Ülkede kitlelerin kan ve can pahasına kazandığı demokratik olan ne varsa ortadan kaldırılmıştır. Bunun da ötesinde muhalif olan, aydın olan ve sisteme şu veya bu nedenle karşı çıkan ve sesini çıkaran herkese karşı burjuvazi azgınca saldırmaktadır. GEZİ’nin ortaya çıkmasına neden olan poltik özgürlükler daha ağır ve kitlesel kıyımlarla yok edilmiştir.
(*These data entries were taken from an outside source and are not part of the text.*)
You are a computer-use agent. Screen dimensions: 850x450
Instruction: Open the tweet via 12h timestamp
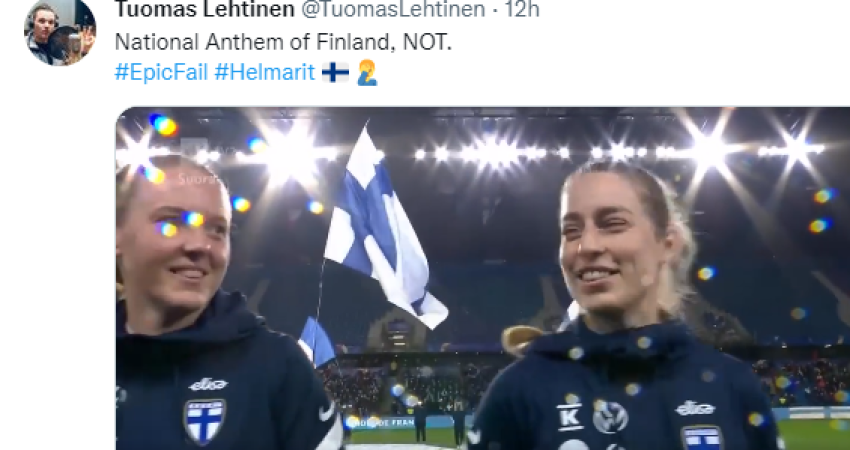(521, 9)
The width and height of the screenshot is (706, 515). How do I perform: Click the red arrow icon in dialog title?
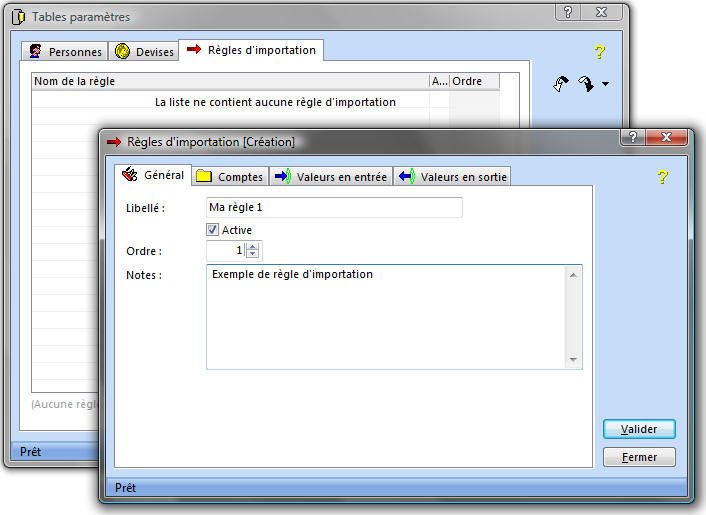(114, 142)
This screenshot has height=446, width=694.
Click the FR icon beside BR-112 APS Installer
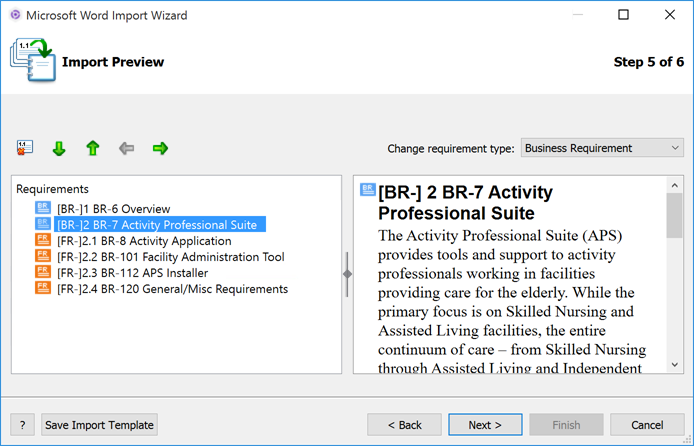tap(43, 273)
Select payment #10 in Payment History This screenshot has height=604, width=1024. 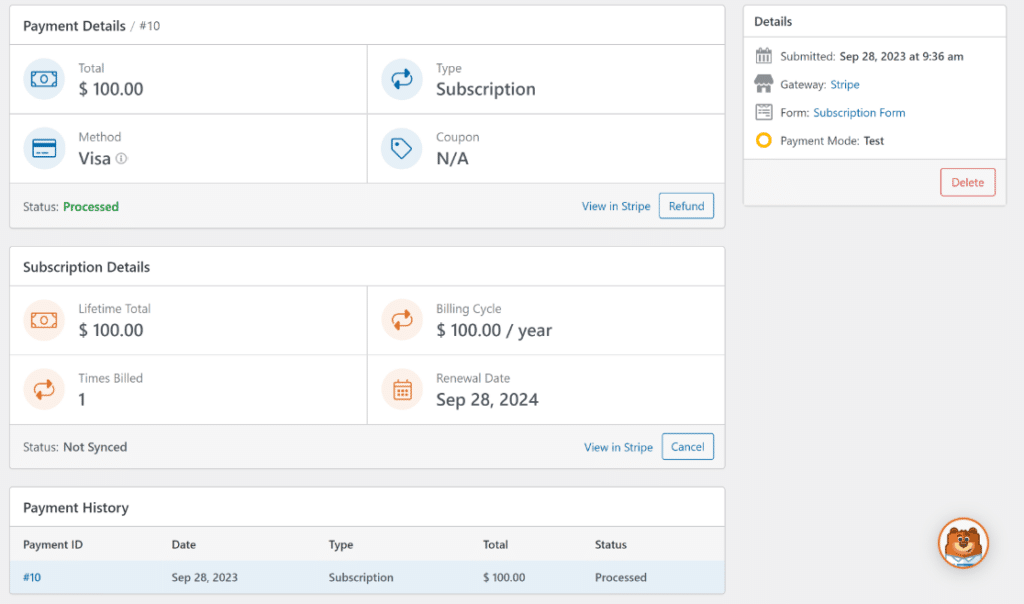click(x=30, y=577)
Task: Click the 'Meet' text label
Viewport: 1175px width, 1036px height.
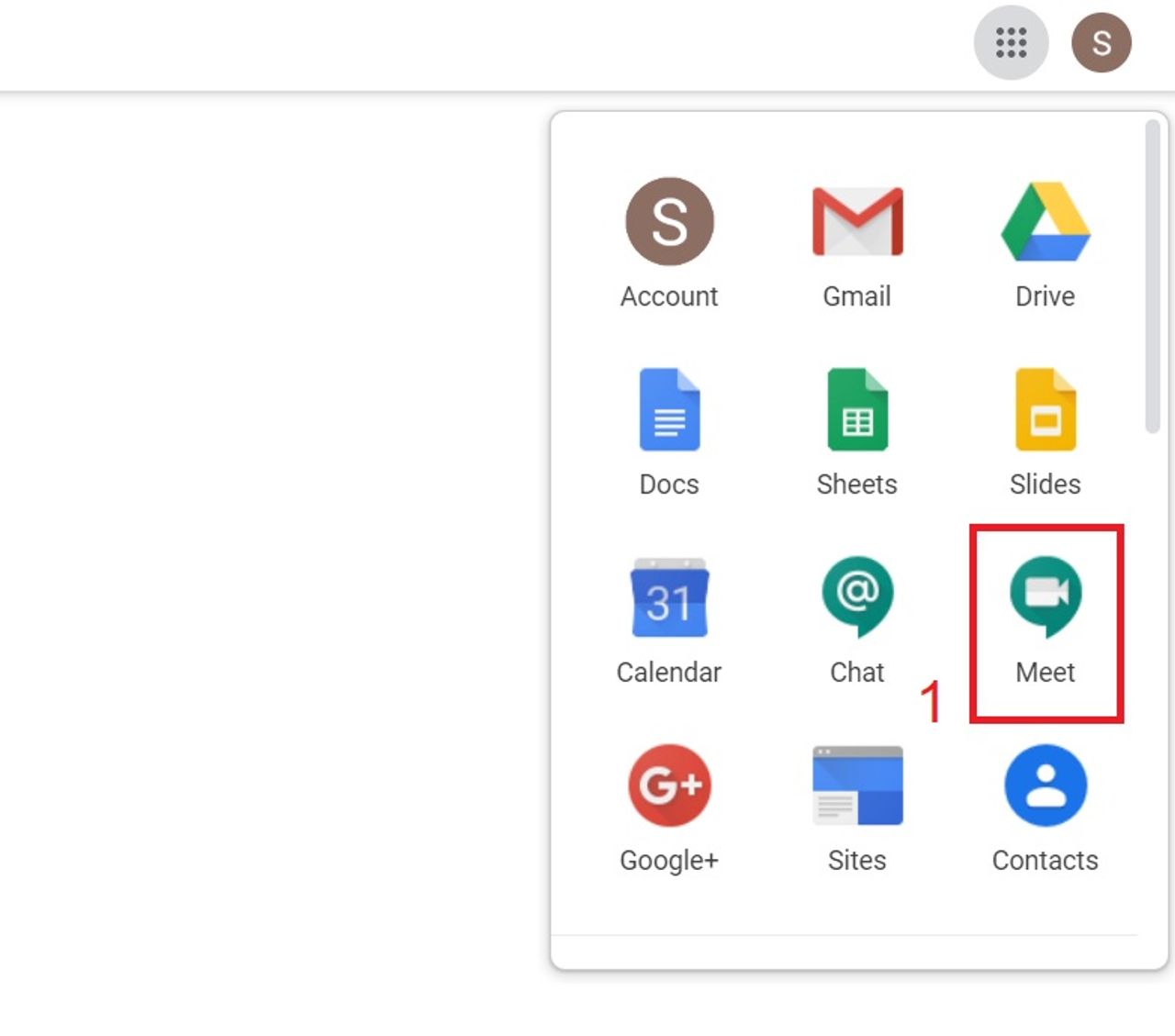Action: (x=1046, y=672)
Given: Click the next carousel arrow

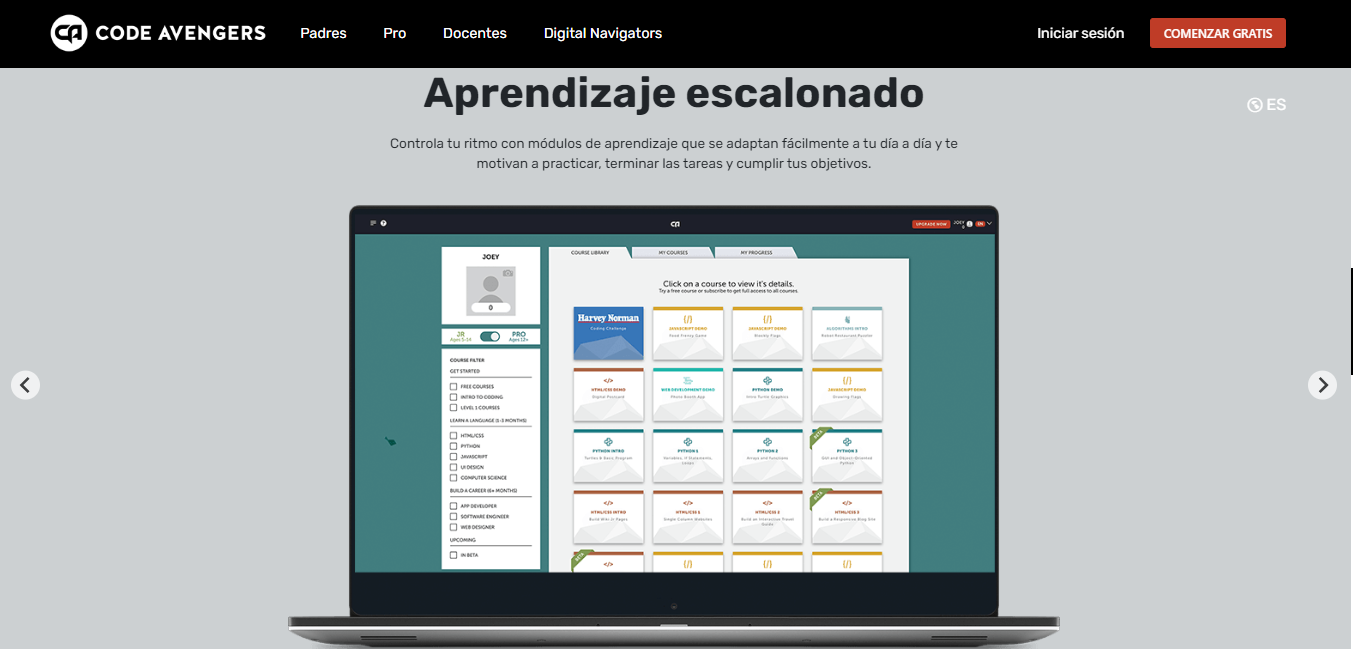Looking at the screenshot, I should tap(1322, 384).
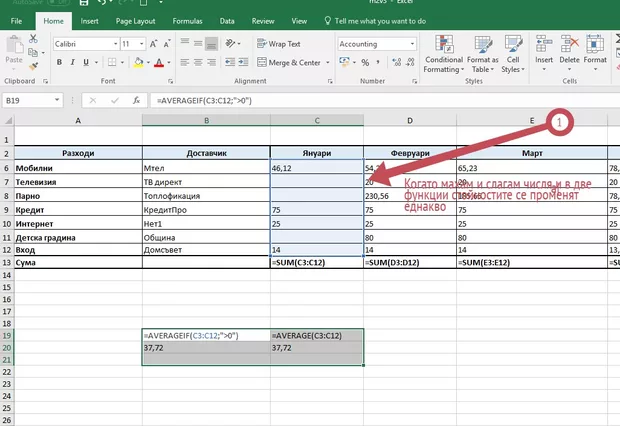620x426 pixels.
Task: Click the Increase Font Size icon
Action: 155,44
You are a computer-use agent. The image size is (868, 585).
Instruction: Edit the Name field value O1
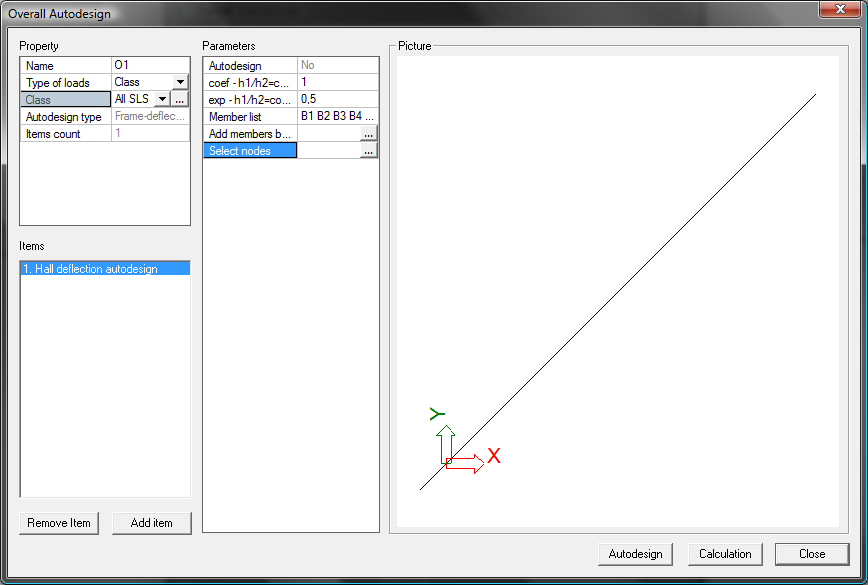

Faşist dinci diktatörlüğün esas hedefllerinden biri, işçi sınıfının tüm kazanımlarını yok edip, sınırsız bir sömürü ağı yaratmaktır. Bu nedenle de, kıdem tazminatı hakkının ortadan kaldırılması, emeklilik yaşının uzatılması, grevlerin çeşitli bahanelerle yasaklanması ve OHAL ile tüm kazanılmış hakların budanması, burjuvaziye dikensiz bir gül bahçesi yaratmak içindir. Ne var ki, politik özgürlüklerin gaspına koşut olarak ekonomik hak gasplarının daha da artması, sınıfı, burjuvaziye karşı daha güçlü bir direnişe hazırlamaktadır. İşçi sınıfı içindeki huzursuzlukların artması bu belirtinin en önemli verisi olarak gözükmektedir.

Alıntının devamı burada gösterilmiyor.